J'ai une confession à faire : de prime abord, je n'avais pas été accroché par les premières pages survolées en ligne d'
Un Gentil Orc Sauvage. C'est l'écoute d'un podcast qui lui était consacré qui m'a fait réviser mon jugement hâtif. Grand bien m'en a pris.
Parabole fantasy à peine déguisée de la crise migratoire actuelle, du parcours que les migrants entreprennent au péril de leur vie et de l'accueil qui leur est réservé en tant que réfugiés, on suit ici Oscar, un orc civilisé qui sent le propre, contraint à fuir son pays après le massacre de son village par une horde d'orcs retournés à la sauvagerie des temps anciens et bien décidés à imposer leur vision extrémiste par le sang et les armes.

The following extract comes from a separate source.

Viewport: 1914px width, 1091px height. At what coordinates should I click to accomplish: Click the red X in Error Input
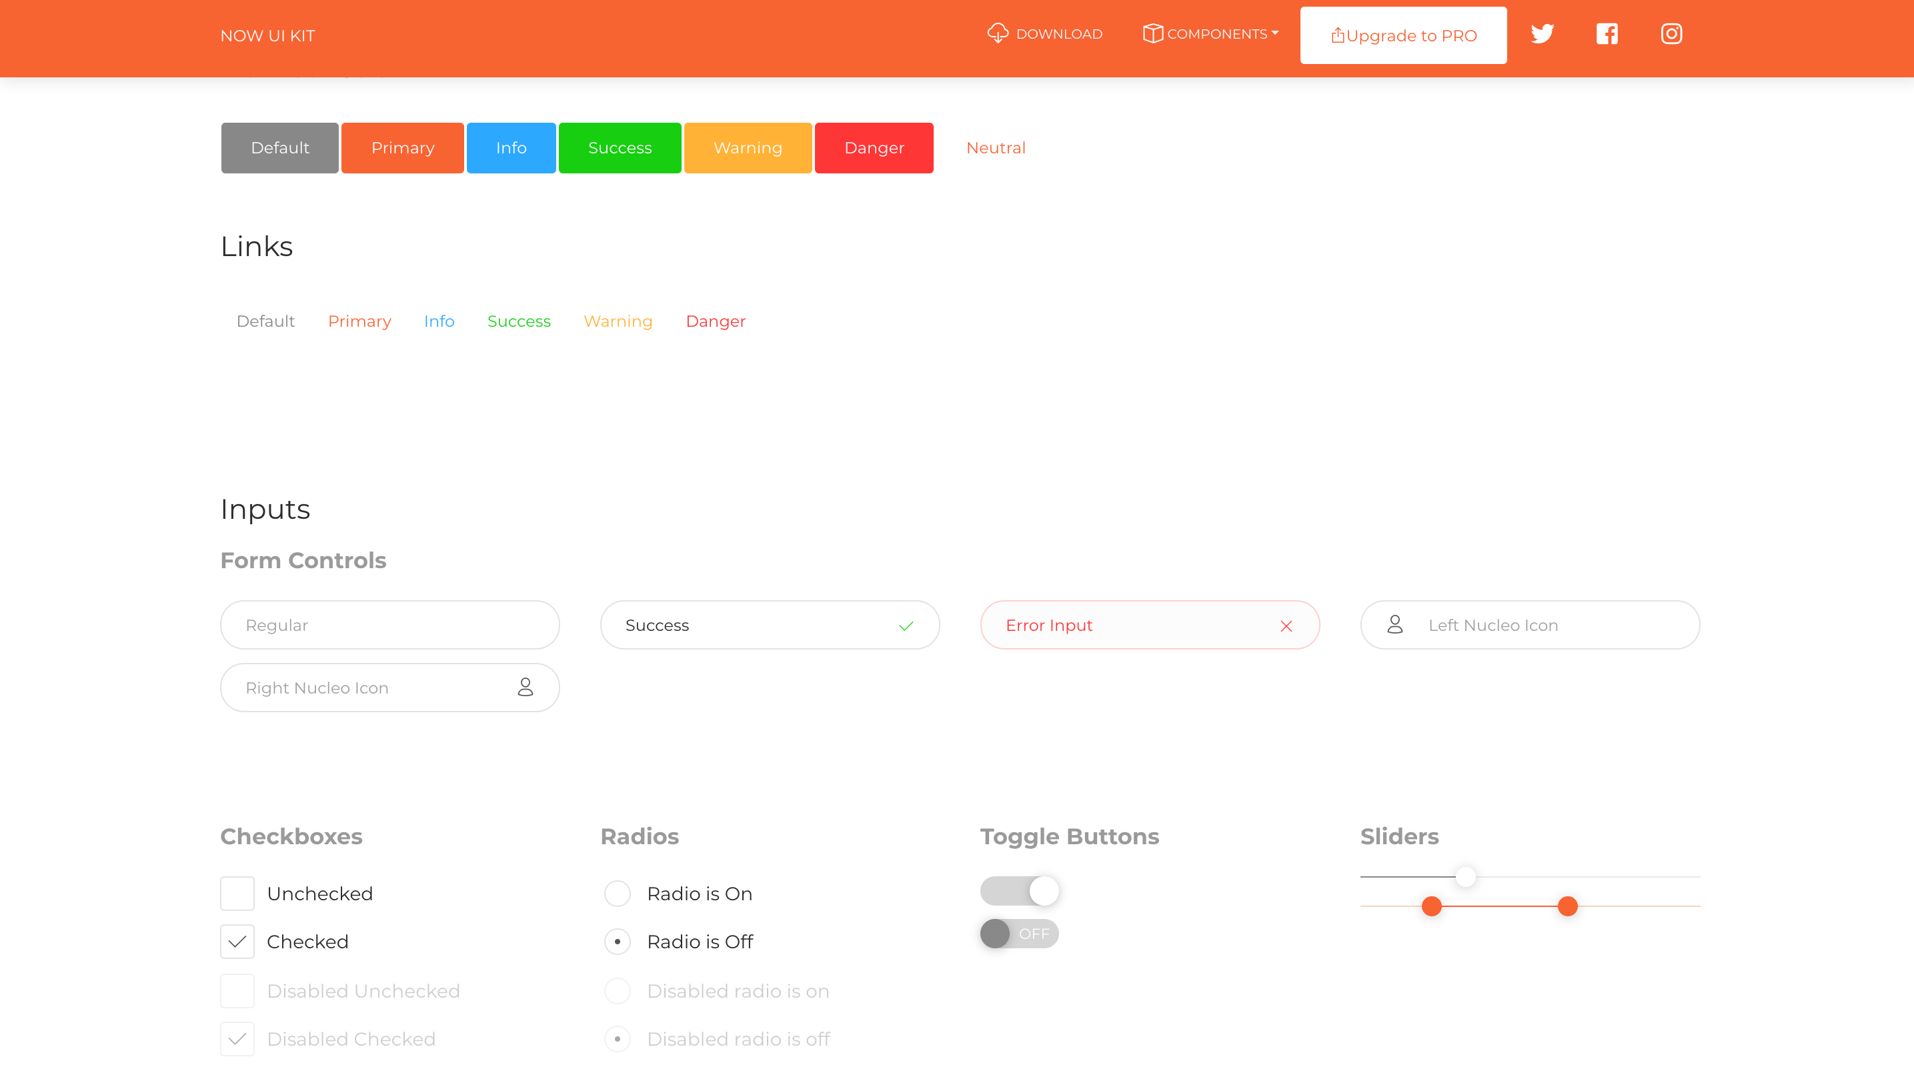(x=1285, y=626)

On rigole beaucoup au cours de cette BD (des loufoqueries, des répliques, des running gags, de l'humour noir), mais difficile de parler pour autant d'un récit humoristique vu le contexte. On se surprend parfois à rire d'événements terribles, mais on arrive en même temps à saisir toute l'horreur de la situation.
Et le nombre de morts tout au long de la lecture est assez ahurissant (Game of Thrones n'a qu'à bien se tenir), bien que d'un cruel réalisme.
Théo Grosjean arrive à jongler sans fausse note entre ces deux aspects, à les marier de la meilleure des façons, tout en glissant quelques messages au passage, et pas que sur le racisme ambiant. Par exemple, Oscar passe une bonne partie de la BD en robe, sans que ça ne le gêne ou choque les autres autour, sauf un père intolérant qui vient, en négatif, souligner le propos.
On s'attache vite aux personnages, d'Oscar l'orc frêle qui ne doit pas céder à la colère et ne baisse jamais les bras malgré tout ce qui lui arrive, à Olive la princesse bagarreuse qui ne sera bien qu'une seule fois en détresse : pour qu'on l'aide à lui faire la courte-échelle afin d'étrangler un piaf et récupérer sa couronne ; en passant par des seconds rôles plus troubles.
Après lecture, je me suis rendu compte que certains éléments scénaristiques étaient un peu passés à l'as. La mère d'Oscar par exemple, qui sert de McGuffin toute une moitié de BD, est finalement complètement oubliée, emporté qu'il est par ses propres (més)aventures. Mais ça ne laisse pas de sentiment de frustration à la fin, on se dit que ça se passerait comme ça dans la vraie vie.
Le dessin en noir et blanc, d'apparence simple, presque naïve, rappellera sûrement à certain.e.s
Trondheim et Donjon, pour ma part j'ai aussi beaucoup pensé à Adventure Time que je connais mieux (en plus le chien-sauterelle, que j'imaginais jaune, est probablement un cousin éloigné de Jake the Dog). Car le style, souvent au service de l'humour, n'empêche pas de faire passer les émotions tout en se permettant une inventivité dans les designs loufoques des créatures qui foisonnent.
Et certaines vues d'ensemble claquent tout de même à l'oeil avec mine de rien force détails.
Bref, ça ressemble fortement au premier coup de coeur de 2019. A noter qu'
Un Gentil Orc Sauvage est Pépite BD du dernier Salon du livre et de la presse jeunesse de Montreuil.